#### Page excerpt

"""

Now, if you’re writing some genres, people might want to know this beforehand. Romance is a big one and some mysteries also include the information. If you’re going to do this, don’t make it a part of the blurb. Write it at the end, in brackets and italics. Something like:
Spoiler alert: Every book in this series has steamy romance, standalone stories and HEA.
Spoiler alert: This mystery is puzzling but not grotesque. No mutilations here, only a fiendish caper to solve. Our detective will solve it. Will you?
A final point on that… Don’t reveal the ending. Even if you’ve got a spoiler, don’t say things like, “He asks her to marry him” or “It’s Colonel Mustard in the Kitchen with the Lead Pipe.”
The Event
Secondly: The Event. Nuclear bomb gets dropped on New York. Hamlet’s Dad dies. Don’t mention these explicitly.
You can mention an inciting incident: Frodo getting the ring. Harry Potter getting invited to Wizard’s school. But the main gist of the book is not something you give away explicitly. Simply refer to it as, “Something terrible” or “Something unexpected.”
Say the bomb gets dropped on New York – refer to that as, “a catastrophic event.” What do you do with that catastrophic event? Frame it with the stuff below.
Hero and Conflicts
These are the bread and butter of your blurb. Romance authors are the absolute masters of it, and they’ve taken pages out of cold reading manuals. Make your hero as specific yet universal as possible. It doesn’t matter what your character is in terms of their job, race or background, but the conflict is universal.
An ex-soldier is hiding out in the woods of Alaska with only his dog and his daughter as a companion. When his dog is killed and his daughter is taken, he can only do two things: Get her back and get revenge.
Nobody can relate to an ex-soldier hiding from terrorists or whatever. Everyone can relate to someone killing your dog and stealing your daughter – even if you’ve never had a dog and don’t have a daughter. Specific character = good. Universal conflict = good. This is also the inciting incident.
After a series of cryptic messages, he narrows his search to one man from his past. He’s in New York, and our Hero is coming for him.
That’s when it happens.
Not only will a catastrophic event stop our Hero from ever finding the man but it’ll also change his life – and the world – forever. With the man assumed dead and the trail for his daughter colder than stone, what will our Hero do now?
This is a weak example, but it gets the point across. Guy is looking for his girl, bomb goes off, he thinks that the day is lost. Also, we’ve referred to a villain in vague and uncertain terms.
The Villain
The villain should always be treated like a chaotic element that is going to throw a spanner in the works. Nothing more, nothing less.
Any story is basically A to B… and the journey is the hero overcoming his inner conflict by means of the external event.
A story about a man’s daughter going missing and a bomb going off in New York aren’t books about a kidnapping and a bomb. They’re just incidents that help the hero turn into super-Dad.

"""

#### Source material
"""

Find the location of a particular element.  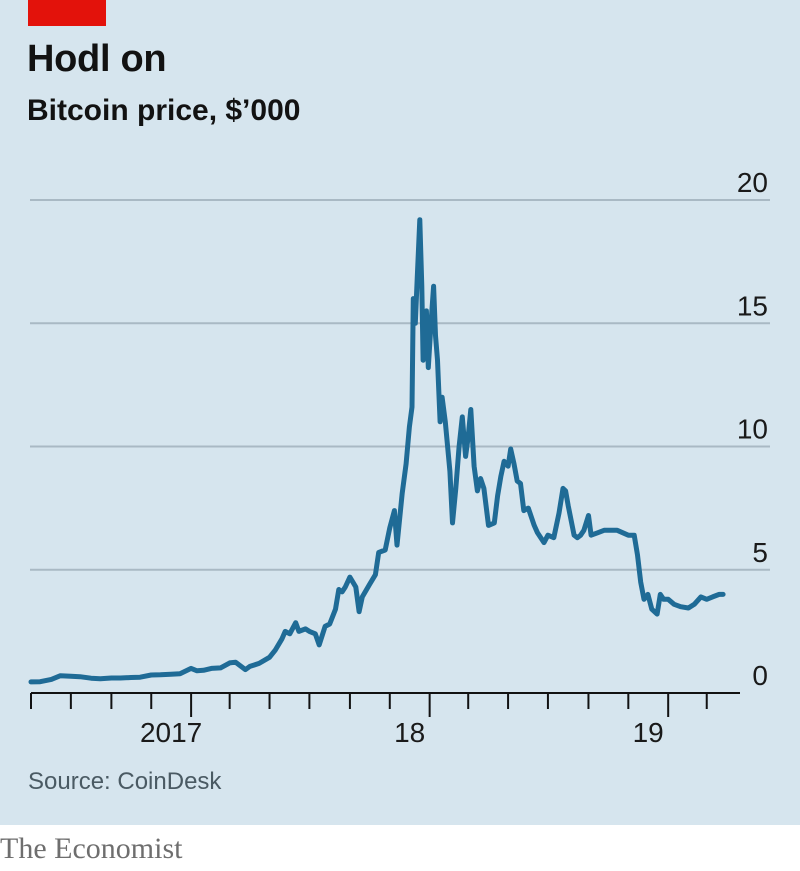

x-tick-labels: 2017 18 19 is located at coordinates (402, 732).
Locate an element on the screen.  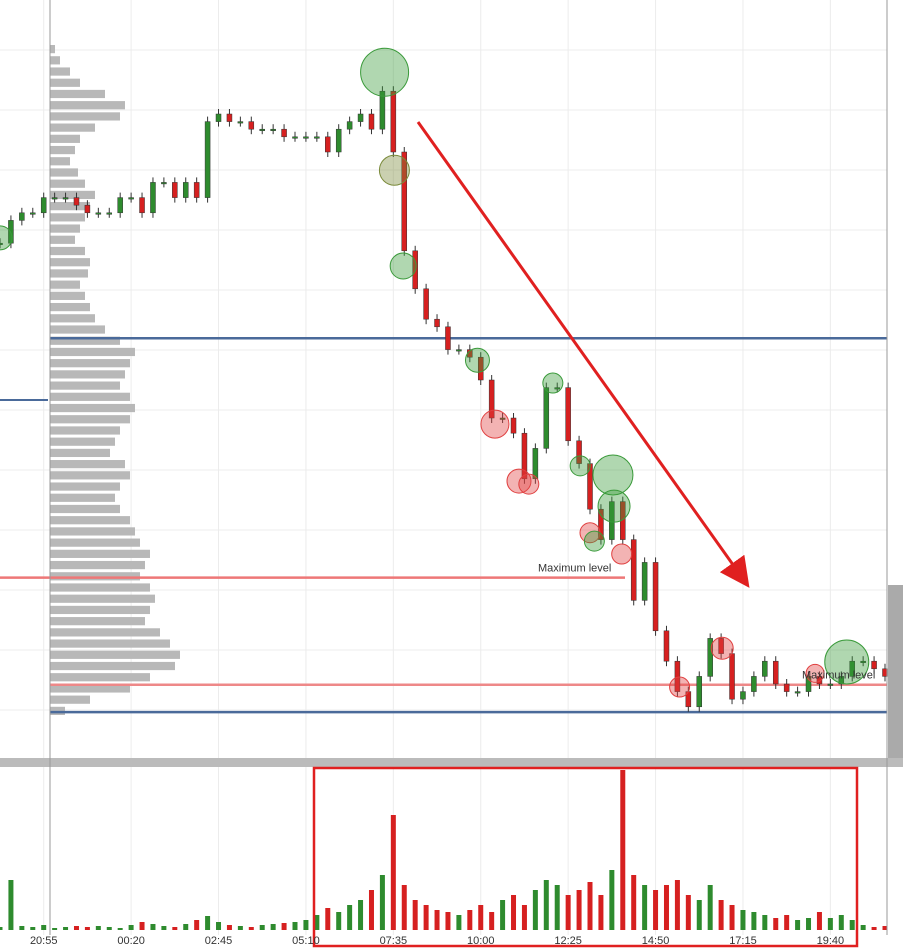
highlight-box is located at coordinates (586, 857).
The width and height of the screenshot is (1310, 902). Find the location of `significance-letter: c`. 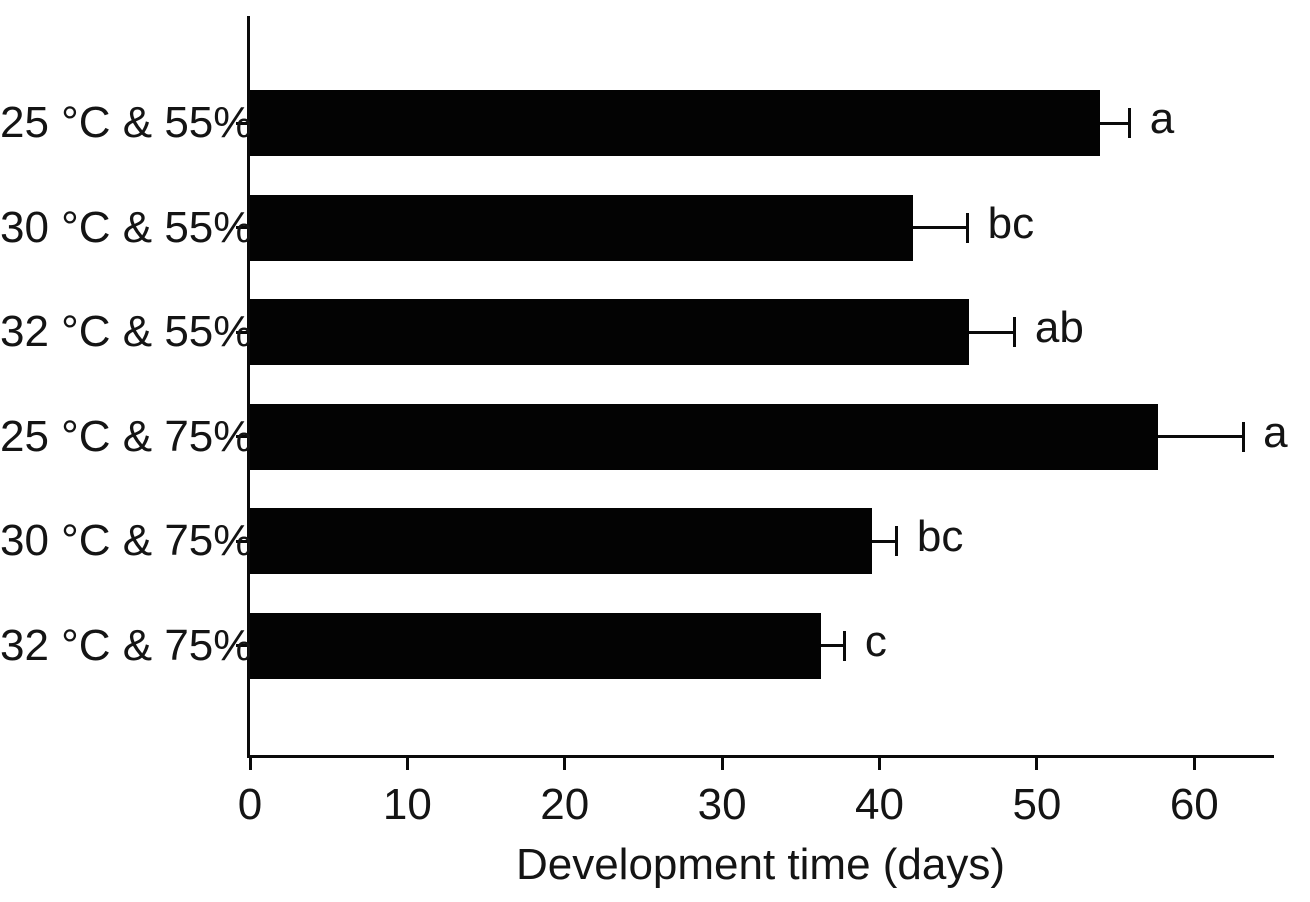

significance-letter: c is located at coordinates (876, 641).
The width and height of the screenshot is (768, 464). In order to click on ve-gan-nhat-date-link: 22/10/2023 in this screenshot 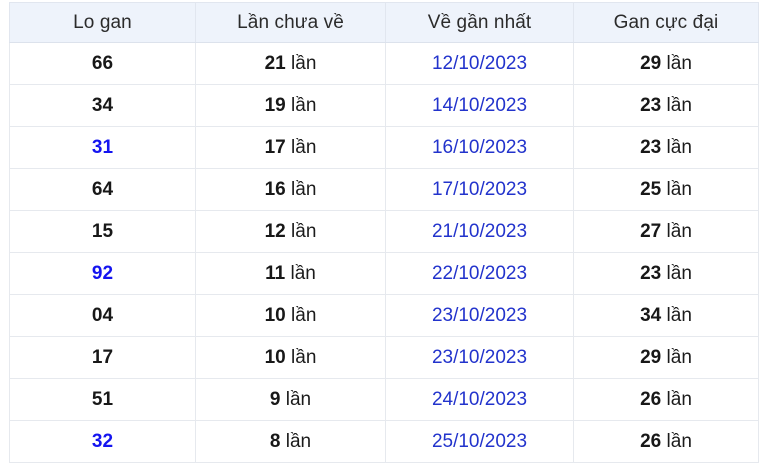, I will do `click(480, 273)`.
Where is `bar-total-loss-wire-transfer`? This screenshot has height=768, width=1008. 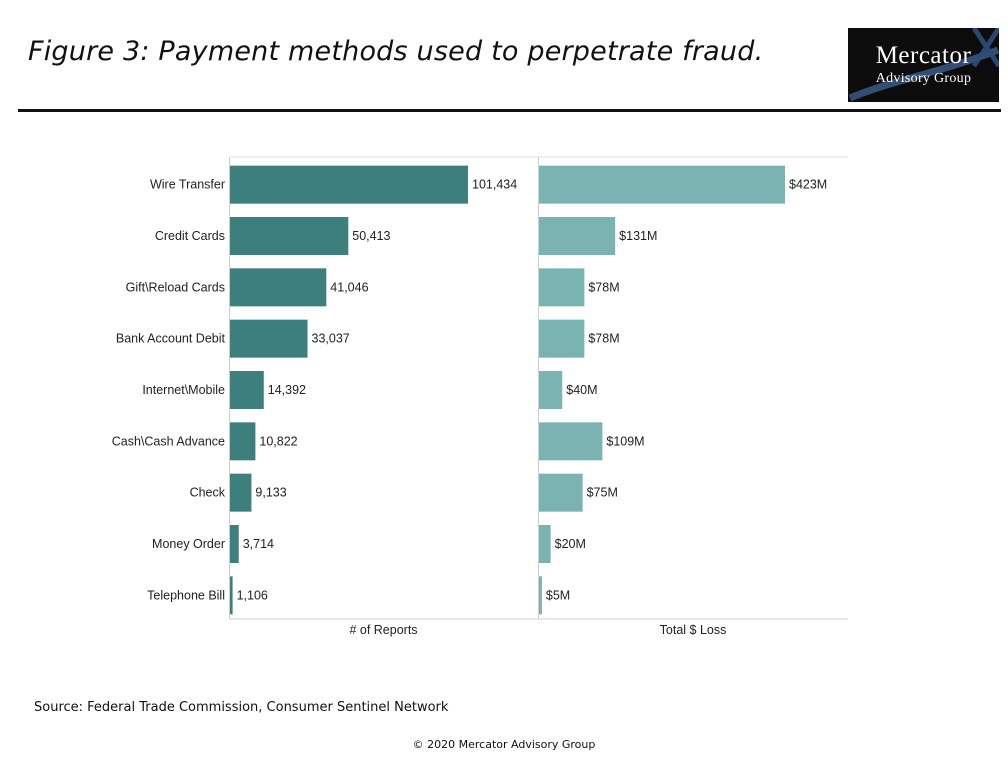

"""

#### Written task 1
Reproduce word for word everything in the advice on writing book blurbs from "An ex-soldier is" down to "Hero do now?".
#### Written task 2
Write the next part of the advice on writing book blurbs, picking up after its final sentence.
The data has no connection to the advice on writing book blurbs.

#### Exercise response 1
An ex-soldier is hiding out in the woods of Alaska with only his dog and his daughter as a companion. When his dog is killed and his daughter is taken, he can only do two things: Get her back and get revenge.
Nobody can relate to an ex-soldier hiding from terrorists or whatever. Everyone can relate to someone killing your dog and stealing your daughter – even if you’ve never had a dog and don’t have a daughter. Specific character = good. Universal conflict = good. This is also the inciting incident.
After a series of cryptic messages, he narrows his search to one man from his past. He’s in New York, and our Hero is coming for him.
That’s when it happens.
Not only will a catastrophic event stop our Hero from ever finding the man but it’ll also change his life – and the world – forever. With the man assumed dead and the trail for his daughter colder than stone, what will our Hero do now?

#### Exercise response 2
The villain is never the main nemesis in a novel – he’s an antagonist and another obstacle in the path of the hero.
Refer to him or her in the blurb as some mysterious creature who wants to cause chaos.
Final Thoughts
Alright… you’ve got to the point where you have framed your book as an emotional conflict that your hero has to endure. It might be the girl who just can’t find the right guy or the wizard whose powers have magically deserted him.
Surprise, surprise. This emotional flaw in your character gets them in a sticky situation. The girl is thrust into danger with no hunky man to call for help and the wizard gets abducted by evil minions of Satan.
Who knows what actually happens after that… but your readers know it’s bad because you literally say, “That isn’t the worst thing that can happen… it gets worse. Much worse. In fact, it gets so bad it looks like it’s OVER for our girl or wizard.”
Oh… and even if they get out of that sticky situation, there’s a temptress who will stop at nothing to ensure that our girl doesn’t live happily ever after and there’s an evil necromancer who has been cooking up an evil potion for centuries.
There are a few things running through those examples but the key thing which I haven’t mentioned explicitly is this: you tell them nothing.
Really, in terms of a book’s structure, the inciting incident is the first third of the book. You never mention anything beyond that. You tease the hell out of your reader and that – in copywriting terms – is to build desire.
And as we know from copywriting, you build desire and then you hit them with the call to action.
This can be a simple, “Buy my book right now to find out what happens” but you’ll find most good blurbs end with a rhetorical question. This is especially true of mass-market paperbacks and older books where the effectiveness of them was being discovered:
- Will he ever see his daughter again?
- Can she find love in a hopeless place?
- Will he break the spell cast upon his family and vanquish the evil wizard into another dimension?
There you have it. This is my formula for an awesome fiction book blurb.
At some point, I’ll talk about writing blurbs for non-fiction books… if only because it’s completely different.